- **Yapılacaklar**:
**a)** Bilimsel düşünce üzerine metne göre aşağıdaki soruları yanıtla:
(i) Konu hangi iki ölçütle tartışıldığında sorun daha anlaşılır kılınabilir?
(ii) Muhalefet, adım adım yitirdiği nesnelliği hangi seçimlerde yakalamıştı?
(iii) Din, ahlak ve siyaset egemenler için ne olarak nitelendiriliyor?
**b)** Bilimsel düşünce üzerine metinden "İslamcı ve etnik" sözlerinden başlayıp aşağıya doğru "acısıdır. Neden böyle?" sözlerine kadar her şeyi hiç değiştirmeden çıkar.

- **Okunacak metin**:

Ender Helvacıoğlu
Herkes biliminsanı olmak, bilim etkinliği içinde yer almak zorunda değil. Yaşamın ve insan etkinliklerinin birçok boyutu var ve her birimiz o boyutların bir veya birkaçı içinde uğraş veririz. Fakat günlük hayatımız da dahil hangi etkinlikler içinde olursak olalım, bilimsel düşünce ve yöntemi kavramak, içselleştirmek durumundayız. Önümüze çıkan sorunlara bilimsel düşüncenin ışığı altında yaklaşmak, bilimsel yöntemle çözümler üretmek bireyler için de toplum için de hayatidir. Kısacası, bilimsel düşünme refleksi kazanmak sadece biliminsanları için değil tüm toplum için elzemdir.
Bu refleks, hemen herkesin bir biçimde muhatap olduğu politika alanı için özellikle gereklidir, elbette alanın özgüllüklerini dikkate alarak. Bilimsel jargondan çıkıp konuyu “nesnellik” ve “dünyevilik” ölçütleriyle tartıştığımızda sorunu daha anlaşılır kılabiliriz. Çünkü çoğumuz bilimsel düşünce ve yöntemi kavradığımızı ve uyguladığımızı sanırız ama politik-ideolojik tutumlarımız bu ölçütlere vurulduğunda sorunun boyutu fark edilebilir.
İslamcı ve etnik milliyetçi bir iktidara karşı mücadele eden bireylere ve örgütlere ilişkin biraz ağır bir tespit gibi görülebilir ama nesnellik ve dünyevilik (yani bilimsellik) sorunu yaşayanlar esas olarak sıradan halk ve muhalif örgütlerdir. Türkiye’de son aylarda yaşanan iktidar-muhalefet ilişkisine baktığımızda, muhalefetin son yerel seçimlerde yakaladığı nesnelliği nasıl adım adım yitirdiğini, iktidar temsilcilerinin açtığı gündemlere nasıl teslim olduğunu ve konuşmalarının satır aralarında keramet arar pozisyona düştüğünü görebiliriz. Ana muhalefet açısından durum buyken, sol-sosyalist kesimlerin durumu ise bu açıdan daha da içler acısıdır. Neden böyle?
***
Egemenler tarih boyunca son derece nesnel ve dünyevi oldular. Olmak zorundadırlar, çünkü nesnel dünyayı yönetmektedirler; bu nesnellikten koptukları an iktidarı kaybederler. Din, ahlak, siyaset vb. egemenler için sadece birer araçtır; emekçi halkı uyutmak ve nesnel dünyadan koparmak için.

- **Listelenen kayıtlar**:
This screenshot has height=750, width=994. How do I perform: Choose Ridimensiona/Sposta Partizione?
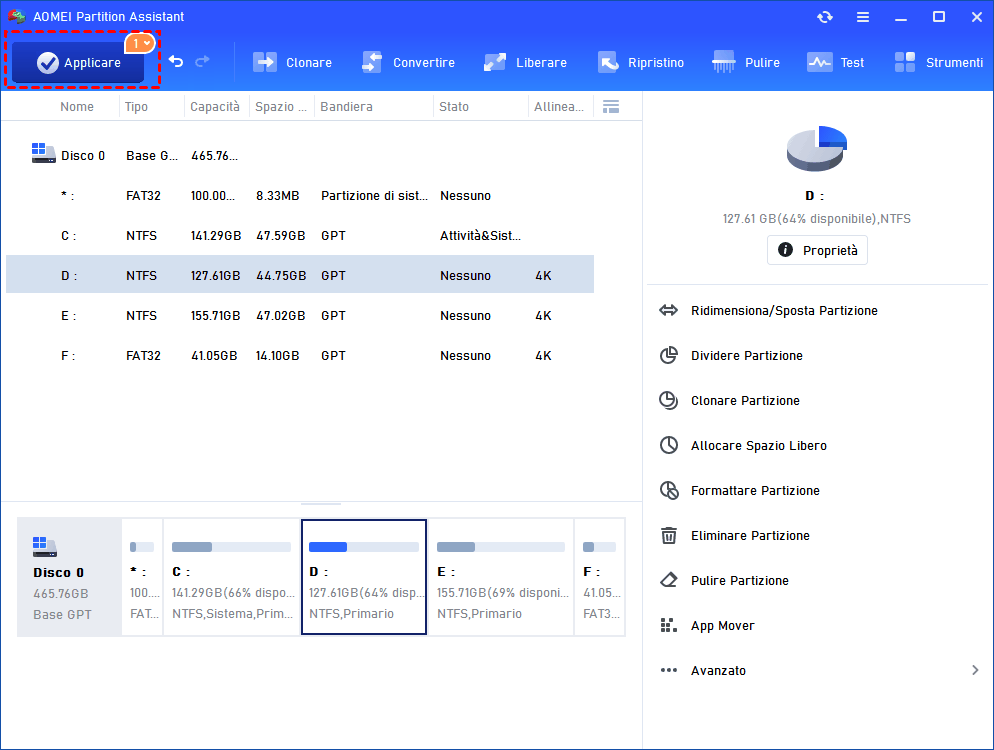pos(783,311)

--

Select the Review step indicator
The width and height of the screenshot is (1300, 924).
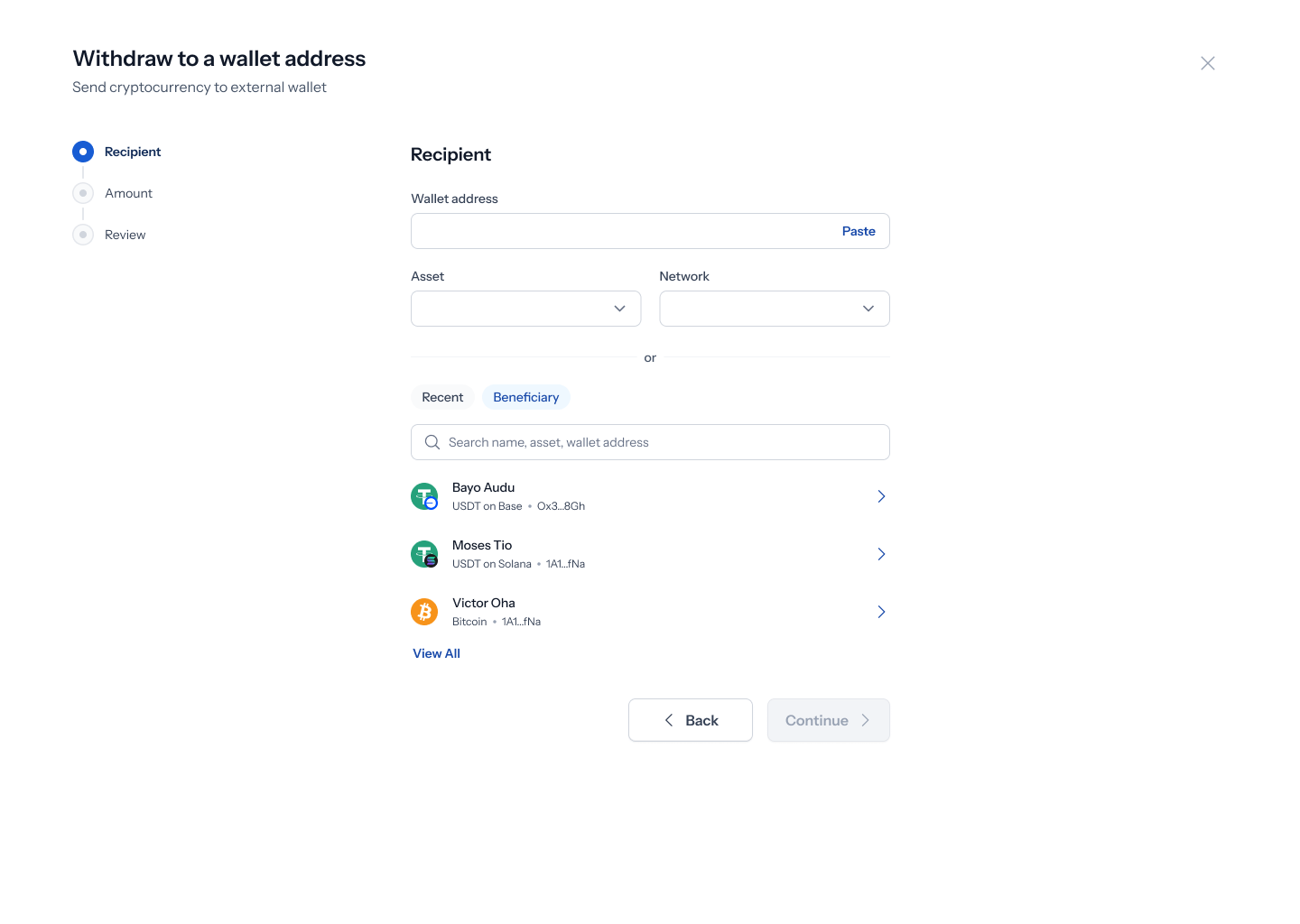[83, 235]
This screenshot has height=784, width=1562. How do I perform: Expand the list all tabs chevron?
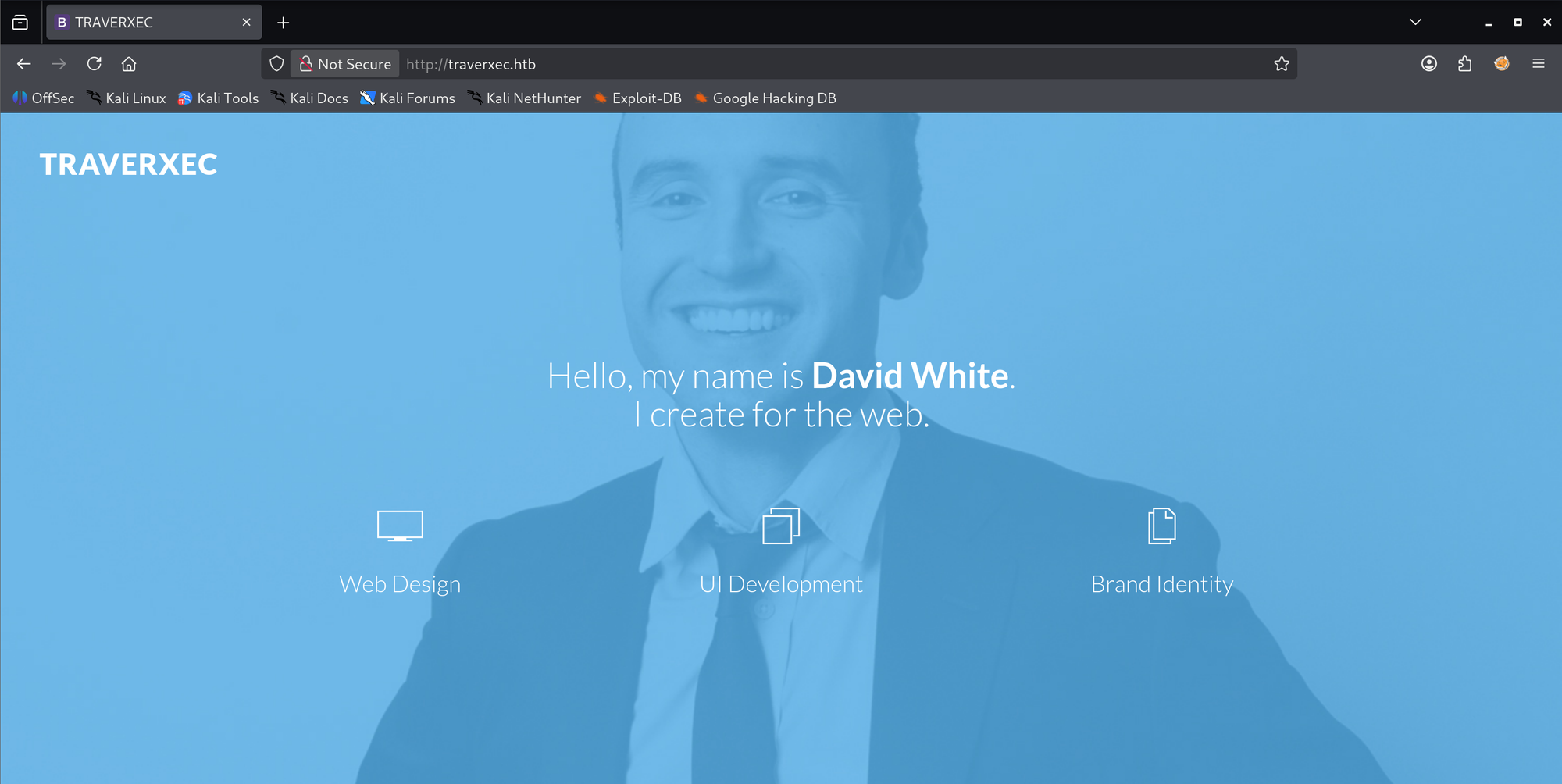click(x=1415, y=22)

...

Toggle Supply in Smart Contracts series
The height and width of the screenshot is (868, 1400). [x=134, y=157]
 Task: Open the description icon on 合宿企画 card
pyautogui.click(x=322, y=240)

- **Görevlere göre yanıtlar**:
**a)**
(i) "Nesnellik" ve "dünyevilik" ölçütleriyle.
(ii) Son yerel seçimlerde.
(iii) Birer araç olarak: emekçi halkı uyutmak ve nesnel dünyadan koparmak için.

**b)**
İslamcı ve etnik milliyetçi bir iktidara karşı mücadele eden bireylere ve örgütlere ilişkin biraz ağır bir tespit gibi görülebilir ama nesnellik ve dünyevilik (yani bilimsellik) sorunu yaşayanlar esas olarak sıradan halk ve muhalif örgütlerdir. Türkiye’de son aylarda yaşanan iktidar-muhalefet ilişkisine baktığımızda, muhalefetin son yerel seçimlerde yakaladığı nesnelliği nasıl adım adım yitirdiğini, iktidar temsilcilerinin açtığı gündemlere nasıl teslim olduğunu ve konuşmalarının satır aralarında keramet arar pozisyona düştüğünü görebiliriz. Ana muhalefet açısından durum buyken, sol-sosyalist kesimlerin durumu ise bu açıdan daha da içler acısıdır. Neden böyle?